● **What is expected**: Lines that include "chevron" make up the answer; copy all of them from the data below.

● **Input**:
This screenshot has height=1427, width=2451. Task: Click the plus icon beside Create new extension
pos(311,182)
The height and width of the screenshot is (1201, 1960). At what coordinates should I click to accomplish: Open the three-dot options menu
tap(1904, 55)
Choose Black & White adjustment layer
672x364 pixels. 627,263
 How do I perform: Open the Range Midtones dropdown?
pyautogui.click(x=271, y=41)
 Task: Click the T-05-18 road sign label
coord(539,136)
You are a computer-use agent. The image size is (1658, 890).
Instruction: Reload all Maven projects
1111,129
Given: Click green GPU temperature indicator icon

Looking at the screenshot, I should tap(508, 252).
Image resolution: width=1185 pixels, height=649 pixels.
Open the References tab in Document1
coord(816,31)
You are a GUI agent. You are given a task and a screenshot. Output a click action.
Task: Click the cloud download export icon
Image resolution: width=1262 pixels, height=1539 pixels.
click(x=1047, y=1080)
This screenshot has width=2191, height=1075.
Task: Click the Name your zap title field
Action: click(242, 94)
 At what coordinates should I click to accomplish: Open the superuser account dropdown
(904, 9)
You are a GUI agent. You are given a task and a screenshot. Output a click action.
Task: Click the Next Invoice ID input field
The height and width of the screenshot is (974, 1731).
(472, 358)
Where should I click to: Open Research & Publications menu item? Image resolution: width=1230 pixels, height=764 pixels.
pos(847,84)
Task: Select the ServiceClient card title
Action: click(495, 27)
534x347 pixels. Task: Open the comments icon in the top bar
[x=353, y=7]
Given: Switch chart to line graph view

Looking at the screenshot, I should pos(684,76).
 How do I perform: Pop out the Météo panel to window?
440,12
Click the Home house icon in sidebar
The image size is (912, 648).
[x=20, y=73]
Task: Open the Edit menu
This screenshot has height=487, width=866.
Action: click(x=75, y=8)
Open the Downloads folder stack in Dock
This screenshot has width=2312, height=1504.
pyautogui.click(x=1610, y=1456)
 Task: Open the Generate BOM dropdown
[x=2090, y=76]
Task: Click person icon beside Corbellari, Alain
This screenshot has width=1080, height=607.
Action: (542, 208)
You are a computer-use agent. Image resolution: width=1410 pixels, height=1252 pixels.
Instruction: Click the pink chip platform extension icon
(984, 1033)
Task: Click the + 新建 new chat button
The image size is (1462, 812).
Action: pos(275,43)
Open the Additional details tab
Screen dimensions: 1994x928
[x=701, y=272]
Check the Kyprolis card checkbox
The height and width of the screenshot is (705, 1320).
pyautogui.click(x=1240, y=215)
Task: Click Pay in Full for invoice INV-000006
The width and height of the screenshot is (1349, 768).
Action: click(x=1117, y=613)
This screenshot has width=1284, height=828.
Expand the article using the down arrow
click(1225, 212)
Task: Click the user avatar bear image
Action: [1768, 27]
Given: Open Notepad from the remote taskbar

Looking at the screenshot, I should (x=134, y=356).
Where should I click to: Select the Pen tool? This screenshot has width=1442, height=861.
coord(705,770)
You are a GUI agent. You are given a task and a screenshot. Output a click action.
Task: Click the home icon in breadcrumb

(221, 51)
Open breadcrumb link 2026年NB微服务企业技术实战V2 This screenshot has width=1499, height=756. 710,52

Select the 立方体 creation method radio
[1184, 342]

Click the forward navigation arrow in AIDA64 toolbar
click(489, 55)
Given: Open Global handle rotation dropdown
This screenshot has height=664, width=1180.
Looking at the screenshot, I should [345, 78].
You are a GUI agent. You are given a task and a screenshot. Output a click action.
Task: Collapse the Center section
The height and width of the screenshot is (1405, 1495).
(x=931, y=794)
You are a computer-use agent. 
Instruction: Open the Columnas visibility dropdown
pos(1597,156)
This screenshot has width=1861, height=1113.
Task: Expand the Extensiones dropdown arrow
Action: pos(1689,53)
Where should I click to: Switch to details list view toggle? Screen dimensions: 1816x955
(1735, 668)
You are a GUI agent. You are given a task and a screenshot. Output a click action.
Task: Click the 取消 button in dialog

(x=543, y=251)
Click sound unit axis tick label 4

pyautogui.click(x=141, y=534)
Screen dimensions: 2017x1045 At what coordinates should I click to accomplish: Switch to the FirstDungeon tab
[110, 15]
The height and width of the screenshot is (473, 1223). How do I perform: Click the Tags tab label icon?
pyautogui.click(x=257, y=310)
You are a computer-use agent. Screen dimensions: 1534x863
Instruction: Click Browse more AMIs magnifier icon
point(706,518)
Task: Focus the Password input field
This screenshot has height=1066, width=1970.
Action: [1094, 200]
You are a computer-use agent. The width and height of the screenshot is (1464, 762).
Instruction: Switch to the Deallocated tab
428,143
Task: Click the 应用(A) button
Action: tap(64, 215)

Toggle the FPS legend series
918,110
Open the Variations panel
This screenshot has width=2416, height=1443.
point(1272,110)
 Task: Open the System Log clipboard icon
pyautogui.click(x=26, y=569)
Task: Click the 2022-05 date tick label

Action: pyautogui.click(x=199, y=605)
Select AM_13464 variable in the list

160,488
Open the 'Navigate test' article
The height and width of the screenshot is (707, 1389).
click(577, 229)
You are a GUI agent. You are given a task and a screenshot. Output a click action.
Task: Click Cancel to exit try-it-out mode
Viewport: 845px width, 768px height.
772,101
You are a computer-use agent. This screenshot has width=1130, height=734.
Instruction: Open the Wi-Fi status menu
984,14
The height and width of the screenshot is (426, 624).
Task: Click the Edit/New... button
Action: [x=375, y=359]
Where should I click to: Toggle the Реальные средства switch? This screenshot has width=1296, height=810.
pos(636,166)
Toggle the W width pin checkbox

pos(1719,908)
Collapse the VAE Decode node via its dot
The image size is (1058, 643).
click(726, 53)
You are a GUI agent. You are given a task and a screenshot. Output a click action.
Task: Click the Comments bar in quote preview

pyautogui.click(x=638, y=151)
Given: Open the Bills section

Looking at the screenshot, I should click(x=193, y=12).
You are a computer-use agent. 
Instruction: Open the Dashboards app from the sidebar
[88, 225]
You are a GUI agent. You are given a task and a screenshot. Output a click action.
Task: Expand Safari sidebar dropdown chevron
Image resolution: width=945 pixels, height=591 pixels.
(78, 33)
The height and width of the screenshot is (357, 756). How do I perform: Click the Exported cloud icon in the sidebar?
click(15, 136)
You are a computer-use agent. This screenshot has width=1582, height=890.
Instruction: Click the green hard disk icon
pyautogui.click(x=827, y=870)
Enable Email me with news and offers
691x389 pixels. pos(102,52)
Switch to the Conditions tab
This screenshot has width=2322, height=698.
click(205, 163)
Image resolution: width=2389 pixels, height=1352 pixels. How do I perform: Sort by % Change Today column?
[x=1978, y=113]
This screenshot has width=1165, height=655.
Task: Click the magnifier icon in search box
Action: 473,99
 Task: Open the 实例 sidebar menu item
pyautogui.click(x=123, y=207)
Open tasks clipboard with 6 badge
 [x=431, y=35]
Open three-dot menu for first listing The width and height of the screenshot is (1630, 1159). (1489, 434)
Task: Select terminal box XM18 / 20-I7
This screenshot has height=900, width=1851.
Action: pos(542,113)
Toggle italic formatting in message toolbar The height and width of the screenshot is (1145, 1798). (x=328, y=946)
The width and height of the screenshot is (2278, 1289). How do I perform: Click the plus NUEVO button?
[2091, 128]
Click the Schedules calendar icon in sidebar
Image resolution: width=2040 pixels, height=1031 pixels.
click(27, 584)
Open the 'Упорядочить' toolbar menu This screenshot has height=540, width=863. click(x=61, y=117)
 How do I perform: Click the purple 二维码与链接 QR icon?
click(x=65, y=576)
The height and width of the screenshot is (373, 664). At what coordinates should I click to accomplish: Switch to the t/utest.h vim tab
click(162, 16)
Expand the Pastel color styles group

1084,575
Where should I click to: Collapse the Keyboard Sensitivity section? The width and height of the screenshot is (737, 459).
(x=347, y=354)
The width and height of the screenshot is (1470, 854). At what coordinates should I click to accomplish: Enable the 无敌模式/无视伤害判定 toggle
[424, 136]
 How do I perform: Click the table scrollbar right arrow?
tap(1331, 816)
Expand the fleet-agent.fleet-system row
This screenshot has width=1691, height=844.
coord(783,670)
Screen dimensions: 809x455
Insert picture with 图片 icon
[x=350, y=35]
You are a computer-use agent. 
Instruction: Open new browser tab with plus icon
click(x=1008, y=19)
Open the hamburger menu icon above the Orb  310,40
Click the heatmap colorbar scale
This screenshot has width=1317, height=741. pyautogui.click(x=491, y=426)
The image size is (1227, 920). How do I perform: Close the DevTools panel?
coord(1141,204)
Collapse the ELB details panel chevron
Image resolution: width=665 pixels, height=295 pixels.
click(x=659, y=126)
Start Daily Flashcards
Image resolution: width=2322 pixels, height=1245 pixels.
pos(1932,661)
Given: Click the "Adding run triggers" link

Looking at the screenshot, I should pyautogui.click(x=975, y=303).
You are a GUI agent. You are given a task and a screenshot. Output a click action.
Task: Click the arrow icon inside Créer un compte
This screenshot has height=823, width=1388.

● **Solution for this problem**:
Task: Expand Safari sidebar dropdown chevron
Collapse the ELB details panel chevron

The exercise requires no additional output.